Mixed up memories *triggers*

Mixed up memories *triggers*

Healing light

Registrant
I had this really vivid flashback earlier and a series of muddled up memories in no order really
I have no idea what triggered it as such either

On talking about it with my partner the memories were even more muddled to the point that some of it made no sense at all. Too either of us.
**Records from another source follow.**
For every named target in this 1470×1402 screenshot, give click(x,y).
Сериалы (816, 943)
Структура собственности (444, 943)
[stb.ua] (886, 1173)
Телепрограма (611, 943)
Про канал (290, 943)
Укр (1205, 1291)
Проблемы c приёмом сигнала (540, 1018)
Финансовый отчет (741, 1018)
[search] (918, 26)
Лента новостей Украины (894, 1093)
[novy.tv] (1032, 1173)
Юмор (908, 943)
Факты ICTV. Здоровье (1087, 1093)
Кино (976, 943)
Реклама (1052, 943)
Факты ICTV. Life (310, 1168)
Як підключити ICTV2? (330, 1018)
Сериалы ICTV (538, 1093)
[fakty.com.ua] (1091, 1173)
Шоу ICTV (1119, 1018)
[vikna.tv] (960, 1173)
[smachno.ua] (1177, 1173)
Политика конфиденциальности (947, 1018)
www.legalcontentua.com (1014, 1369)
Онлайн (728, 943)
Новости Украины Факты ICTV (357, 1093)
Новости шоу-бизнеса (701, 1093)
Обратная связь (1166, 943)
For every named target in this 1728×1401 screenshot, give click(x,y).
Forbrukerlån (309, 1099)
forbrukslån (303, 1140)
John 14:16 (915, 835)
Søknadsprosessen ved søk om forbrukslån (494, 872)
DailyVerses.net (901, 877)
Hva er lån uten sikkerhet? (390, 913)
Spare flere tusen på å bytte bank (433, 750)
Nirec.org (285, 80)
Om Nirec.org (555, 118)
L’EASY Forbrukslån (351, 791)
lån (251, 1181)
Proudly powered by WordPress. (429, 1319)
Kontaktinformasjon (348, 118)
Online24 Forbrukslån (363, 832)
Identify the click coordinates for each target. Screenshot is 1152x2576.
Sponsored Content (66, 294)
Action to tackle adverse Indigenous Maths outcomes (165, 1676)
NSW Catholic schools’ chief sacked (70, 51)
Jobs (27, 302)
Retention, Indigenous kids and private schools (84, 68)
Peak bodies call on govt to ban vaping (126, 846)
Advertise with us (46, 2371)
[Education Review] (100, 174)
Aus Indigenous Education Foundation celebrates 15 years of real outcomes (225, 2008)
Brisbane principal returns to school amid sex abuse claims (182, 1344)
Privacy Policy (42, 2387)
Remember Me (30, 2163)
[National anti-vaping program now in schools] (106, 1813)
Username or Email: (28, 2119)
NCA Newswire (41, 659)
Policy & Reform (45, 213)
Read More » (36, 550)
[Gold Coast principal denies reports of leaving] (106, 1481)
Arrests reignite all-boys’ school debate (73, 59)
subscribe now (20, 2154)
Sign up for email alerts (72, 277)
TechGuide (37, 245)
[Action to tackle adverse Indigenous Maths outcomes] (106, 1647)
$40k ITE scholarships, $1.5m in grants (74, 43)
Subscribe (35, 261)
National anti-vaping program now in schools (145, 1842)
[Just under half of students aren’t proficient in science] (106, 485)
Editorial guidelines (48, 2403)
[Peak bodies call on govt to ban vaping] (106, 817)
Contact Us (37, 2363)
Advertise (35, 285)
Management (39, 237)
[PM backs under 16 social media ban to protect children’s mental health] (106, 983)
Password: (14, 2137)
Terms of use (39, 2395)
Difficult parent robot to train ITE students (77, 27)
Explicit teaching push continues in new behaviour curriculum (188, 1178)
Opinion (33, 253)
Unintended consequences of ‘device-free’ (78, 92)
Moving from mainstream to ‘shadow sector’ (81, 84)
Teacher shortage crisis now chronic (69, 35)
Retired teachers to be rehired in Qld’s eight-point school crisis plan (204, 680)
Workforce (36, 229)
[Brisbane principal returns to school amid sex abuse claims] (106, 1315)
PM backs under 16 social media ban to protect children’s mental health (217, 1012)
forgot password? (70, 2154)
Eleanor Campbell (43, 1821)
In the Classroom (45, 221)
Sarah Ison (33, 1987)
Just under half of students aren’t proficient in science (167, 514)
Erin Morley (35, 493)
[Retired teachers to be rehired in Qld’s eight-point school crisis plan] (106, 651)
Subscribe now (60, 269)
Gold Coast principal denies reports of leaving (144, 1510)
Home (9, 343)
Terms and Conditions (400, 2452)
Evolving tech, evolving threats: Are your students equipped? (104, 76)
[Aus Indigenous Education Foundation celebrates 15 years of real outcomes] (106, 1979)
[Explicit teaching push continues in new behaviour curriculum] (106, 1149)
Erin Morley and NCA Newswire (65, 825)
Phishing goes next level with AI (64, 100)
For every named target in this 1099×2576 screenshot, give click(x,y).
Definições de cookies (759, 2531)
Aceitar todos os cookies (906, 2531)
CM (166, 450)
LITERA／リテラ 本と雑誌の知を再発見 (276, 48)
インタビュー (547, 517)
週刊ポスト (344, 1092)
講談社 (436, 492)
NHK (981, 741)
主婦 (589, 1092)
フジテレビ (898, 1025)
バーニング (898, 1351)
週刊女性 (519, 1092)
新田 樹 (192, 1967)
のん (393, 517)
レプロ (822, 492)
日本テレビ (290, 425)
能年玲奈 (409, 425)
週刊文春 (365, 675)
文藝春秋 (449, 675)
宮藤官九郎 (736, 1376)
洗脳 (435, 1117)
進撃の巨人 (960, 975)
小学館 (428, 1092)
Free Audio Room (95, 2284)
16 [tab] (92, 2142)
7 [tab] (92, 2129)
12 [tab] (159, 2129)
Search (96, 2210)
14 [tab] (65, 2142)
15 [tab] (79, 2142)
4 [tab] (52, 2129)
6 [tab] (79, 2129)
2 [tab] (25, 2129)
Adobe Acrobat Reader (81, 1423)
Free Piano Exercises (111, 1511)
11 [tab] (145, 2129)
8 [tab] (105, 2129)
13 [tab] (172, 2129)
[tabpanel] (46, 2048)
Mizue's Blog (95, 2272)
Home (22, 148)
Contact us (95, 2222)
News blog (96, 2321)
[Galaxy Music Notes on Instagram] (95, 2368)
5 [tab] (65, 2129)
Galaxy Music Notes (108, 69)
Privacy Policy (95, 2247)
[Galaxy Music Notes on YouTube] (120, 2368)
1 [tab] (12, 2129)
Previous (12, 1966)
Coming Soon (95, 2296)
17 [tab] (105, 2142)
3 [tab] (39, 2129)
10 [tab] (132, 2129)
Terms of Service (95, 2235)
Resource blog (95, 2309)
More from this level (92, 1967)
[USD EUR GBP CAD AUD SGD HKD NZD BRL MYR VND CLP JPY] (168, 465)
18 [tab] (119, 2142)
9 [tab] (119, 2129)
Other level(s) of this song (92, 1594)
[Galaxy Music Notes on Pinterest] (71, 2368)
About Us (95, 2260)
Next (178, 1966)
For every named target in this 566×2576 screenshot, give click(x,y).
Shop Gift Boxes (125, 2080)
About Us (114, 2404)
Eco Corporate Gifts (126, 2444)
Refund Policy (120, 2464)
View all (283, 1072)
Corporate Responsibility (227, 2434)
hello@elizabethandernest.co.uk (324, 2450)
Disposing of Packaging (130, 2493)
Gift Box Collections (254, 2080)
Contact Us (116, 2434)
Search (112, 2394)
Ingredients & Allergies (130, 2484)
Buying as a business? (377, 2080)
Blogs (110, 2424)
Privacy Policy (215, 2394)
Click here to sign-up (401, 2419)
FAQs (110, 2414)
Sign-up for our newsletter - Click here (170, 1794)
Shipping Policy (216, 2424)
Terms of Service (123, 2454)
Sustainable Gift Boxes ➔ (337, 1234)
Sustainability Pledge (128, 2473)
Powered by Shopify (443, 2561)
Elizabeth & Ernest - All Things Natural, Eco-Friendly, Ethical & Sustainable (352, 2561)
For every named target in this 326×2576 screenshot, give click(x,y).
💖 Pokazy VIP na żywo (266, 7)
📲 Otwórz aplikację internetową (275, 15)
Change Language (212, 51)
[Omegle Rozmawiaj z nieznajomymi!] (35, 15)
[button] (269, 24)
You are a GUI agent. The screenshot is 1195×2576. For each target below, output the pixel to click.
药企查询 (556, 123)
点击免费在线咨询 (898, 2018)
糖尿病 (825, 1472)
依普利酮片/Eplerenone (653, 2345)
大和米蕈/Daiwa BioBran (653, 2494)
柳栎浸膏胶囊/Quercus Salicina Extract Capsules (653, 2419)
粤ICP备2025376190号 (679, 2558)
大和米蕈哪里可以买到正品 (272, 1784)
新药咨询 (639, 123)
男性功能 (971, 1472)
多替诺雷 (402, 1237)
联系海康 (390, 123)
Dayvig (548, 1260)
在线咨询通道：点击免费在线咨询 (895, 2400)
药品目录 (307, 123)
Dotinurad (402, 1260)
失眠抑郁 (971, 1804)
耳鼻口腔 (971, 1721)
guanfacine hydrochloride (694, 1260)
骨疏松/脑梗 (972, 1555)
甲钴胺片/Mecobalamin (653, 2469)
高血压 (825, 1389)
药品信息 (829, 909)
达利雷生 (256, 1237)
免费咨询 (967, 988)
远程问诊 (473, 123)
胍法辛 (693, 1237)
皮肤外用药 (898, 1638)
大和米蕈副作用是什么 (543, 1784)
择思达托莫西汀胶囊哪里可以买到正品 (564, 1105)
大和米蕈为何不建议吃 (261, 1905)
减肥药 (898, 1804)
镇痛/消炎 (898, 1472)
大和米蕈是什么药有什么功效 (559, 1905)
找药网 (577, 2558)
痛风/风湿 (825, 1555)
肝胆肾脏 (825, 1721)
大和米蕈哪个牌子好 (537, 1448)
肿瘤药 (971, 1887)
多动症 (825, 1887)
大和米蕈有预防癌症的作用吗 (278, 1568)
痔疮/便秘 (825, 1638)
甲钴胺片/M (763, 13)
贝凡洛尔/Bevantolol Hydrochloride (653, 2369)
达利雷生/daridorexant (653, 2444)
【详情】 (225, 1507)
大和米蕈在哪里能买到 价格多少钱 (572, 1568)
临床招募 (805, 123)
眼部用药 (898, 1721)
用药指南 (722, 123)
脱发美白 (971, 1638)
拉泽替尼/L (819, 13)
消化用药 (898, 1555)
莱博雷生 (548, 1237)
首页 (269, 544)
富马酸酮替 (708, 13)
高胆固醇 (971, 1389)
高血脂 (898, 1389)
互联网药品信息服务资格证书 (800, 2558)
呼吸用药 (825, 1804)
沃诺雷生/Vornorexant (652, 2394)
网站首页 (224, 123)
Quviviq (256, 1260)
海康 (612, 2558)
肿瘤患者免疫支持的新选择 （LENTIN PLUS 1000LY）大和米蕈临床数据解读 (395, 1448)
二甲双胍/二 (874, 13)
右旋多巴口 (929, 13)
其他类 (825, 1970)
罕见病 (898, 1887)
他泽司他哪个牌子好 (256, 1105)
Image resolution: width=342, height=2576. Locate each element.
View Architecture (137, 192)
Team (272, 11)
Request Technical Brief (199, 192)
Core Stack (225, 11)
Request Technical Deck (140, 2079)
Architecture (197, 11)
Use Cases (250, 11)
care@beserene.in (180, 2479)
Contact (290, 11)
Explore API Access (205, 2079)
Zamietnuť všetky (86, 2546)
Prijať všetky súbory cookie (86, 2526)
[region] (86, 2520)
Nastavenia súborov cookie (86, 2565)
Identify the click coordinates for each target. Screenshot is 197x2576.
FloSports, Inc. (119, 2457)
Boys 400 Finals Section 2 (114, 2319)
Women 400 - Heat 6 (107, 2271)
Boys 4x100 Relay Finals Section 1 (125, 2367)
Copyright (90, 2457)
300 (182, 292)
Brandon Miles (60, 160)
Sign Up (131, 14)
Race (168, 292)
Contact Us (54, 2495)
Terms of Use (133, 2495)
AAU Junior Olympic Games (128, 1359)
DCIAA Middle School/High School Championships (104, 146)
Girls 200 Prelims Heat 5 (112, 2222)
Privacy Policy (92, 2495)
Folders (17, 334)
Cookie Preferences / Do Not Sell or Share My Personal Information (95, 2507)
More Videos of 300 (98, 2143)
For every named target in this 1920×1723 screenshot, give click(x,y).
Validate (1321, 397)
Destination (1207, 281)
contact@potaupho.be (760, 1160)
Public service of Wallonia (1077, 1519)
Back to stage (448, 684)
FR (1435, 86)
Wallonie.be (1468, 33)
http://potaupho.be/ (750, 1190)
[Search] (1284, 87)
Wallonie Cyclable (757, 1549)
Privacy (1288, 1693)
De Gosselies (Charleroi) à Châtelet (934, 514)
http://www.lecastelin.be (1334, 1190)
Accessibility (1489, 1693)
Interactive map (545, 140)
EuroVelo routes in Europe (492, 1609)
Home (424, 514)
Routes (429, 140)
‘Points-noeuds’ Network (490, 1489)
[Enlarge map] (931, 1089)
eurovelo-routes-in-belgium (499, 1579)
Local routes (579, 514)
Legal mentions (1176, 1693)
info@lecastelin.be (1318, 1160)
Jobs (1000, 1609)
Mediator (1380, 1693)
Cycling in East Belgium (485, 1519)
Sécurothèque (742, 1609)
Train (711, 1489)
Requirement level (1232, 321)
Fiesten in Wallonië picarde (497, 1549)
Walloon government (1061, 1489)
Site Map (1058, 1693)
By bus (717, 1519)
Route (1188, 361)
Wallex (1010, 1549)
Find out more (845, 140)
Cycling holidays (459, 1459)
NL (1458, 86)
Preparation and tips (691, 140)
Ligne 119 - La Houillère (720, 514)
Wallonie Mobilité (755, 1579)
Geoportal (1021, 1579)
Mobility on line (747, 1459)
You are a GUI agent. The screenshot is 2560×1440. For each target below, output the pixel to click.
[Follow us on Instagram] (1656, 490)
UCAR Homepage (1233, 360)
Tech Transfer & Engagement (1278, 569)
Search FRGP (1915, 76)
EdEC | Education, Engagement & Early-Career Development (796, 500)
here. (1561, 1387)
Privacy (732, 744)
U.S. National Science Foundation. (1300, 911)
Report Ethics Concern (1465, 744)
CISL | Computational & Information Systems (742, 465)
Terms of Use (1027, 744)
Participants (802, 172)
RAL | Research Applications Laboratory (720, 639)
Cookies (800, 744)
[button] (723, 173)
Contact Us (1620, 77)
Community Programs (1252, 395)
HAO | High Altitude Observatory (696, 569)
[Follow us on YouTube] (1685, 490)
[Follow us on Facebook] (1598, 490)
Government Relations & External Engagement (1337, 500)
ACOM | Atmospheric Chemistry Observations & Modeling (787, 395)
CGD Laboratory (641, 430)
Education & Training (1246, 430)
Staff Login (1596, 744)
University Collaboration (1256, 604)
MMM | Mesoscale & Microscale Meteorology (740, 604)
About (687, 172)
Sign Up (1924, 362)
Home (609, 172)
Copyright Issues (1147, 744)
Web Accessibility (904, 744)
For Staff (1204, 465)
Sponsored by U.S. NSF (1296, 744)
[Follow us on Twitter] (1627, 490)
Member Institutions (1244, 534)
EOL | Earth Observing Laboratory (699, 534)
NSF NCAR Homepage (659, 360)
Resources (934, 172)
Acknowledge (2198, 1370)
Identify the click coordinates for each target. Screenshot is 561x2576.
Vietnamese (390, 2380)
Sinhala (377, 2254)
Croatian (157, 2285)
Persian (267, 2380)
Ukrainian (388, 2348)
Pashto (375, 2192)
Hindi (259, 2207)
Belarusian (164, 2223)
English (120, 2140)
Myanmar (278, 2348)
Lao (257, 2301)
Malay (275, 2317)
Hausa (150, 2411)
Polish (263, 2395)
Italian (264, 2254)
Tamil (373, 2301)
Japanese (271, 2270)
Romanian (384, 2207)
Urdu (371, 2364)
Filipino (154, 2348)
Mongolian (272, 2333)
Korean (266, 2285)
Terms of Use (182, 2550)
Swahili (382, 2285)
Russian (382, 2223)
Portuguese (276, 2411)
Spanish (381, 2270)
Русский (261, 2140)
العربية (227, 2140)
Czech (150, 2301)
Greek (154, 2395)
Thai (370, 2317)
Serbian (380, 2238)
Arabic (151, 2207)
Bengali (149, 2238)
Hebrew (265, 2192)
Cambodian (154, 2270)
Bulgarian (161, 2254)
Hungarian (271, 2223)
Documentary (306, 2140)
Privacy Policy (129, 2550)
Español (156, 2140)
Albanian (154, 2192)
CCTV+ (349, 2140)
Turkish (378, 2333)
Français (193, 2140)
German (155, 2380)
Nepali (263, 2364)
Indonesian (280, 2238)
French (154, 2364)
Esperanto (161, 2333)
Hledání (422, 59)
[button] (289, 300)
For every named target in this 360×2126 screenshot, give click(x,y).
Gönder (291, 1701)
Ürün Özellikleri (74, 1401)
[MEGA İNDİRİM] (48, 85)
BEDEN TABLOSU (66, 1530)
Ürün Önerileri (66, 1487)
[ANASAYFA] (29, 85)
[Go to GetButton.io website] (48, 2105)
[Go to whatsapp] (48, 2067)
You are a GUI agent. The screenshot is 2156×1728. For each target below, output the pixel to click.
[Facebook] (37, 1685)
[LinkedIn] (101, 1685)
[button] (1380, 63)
The memories are from around 7- 10 years old and involves an older lad but not a man and the presence of an adult man or the sense of there being someone else with authority
It's not the first time I have had snippets similar to this I have some very clear memories is that age group to though but not of this person or I do and I have not linked the two I find that confusing that these are so hazy when some are clear

I was abused by a number of people but My uncle was convicted of child exploitation I am one of numerous survivors of his abuse its likely this fits in amongst that

The events obviously distressed me at the time and I felt panicked sick and light headed earlier

Since earlier I have felt on edge , vunerable and in need of physical contact weirdly

I wish I could remember more or nothing at all instead of what I do I don't remember the lad at all really just that he was I guess a teenager and big enough to totally over power me and that the somebody else present ( I assume my uncle ) didn't intervine and let him

What makes even less sense is I remember sexual contact around the same age with family members abused alongside me I remember what we used to be instructed to do they were both a bit older than me but not old enough to be that person what they were instructed to do to me and it wasn't the same as this

I feel this massive need to retreat for safety and as a child I would sit with a blanket over my head if my father or uncle punished me they would take away my blankets as it upset me so much as a child made everything ten times worse just by doing that so it was utilised especially by my uncle but my uncle would also utilise it if I was upset and give me one

I don't expect anyone else to make sense of my jibberish but somehow I wanted to make the illogical logical and give some sort of order to my thoughts and feelings

Does other people have these muddled events in amongst clear ones

Are the other events only clearer because my co abused have offered clarity to them and it's not the case with these?
I asked one and he don't remember an older boy at all just to make it stranger

Peace
HL

Peace
HL
 
HL, some of the stuff I've been trying to sort out lately is a lot like what you're dealing with. Vague memories but unable to remember faces or exact timing.

This is all new to me still but the holes get filled in on their own, usually at inconvenient times. I imagine it is similar for everyone.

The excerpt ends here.